_Exercise objective_
Rewrite the records from the line containing "You are a GUI" through the line containing "(x=352, y=391)", both included, as a JSON list of strings with one string per line.

_Data records_
============

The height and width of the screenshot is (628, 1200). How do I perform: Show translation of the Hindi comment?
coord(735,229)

============

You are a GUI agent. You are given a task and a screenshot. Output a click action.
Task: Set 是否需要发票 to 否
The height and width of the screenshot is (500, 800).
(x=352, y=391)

============

_Response_
[
  "You are a GUI agent. You are given a task and a screenshot. Output a click action.",
  "Task: Set 是否需要发票 to 否",
  "The height and width of the screenshot is (500, 800).",
  "(x=352, y=391)"
]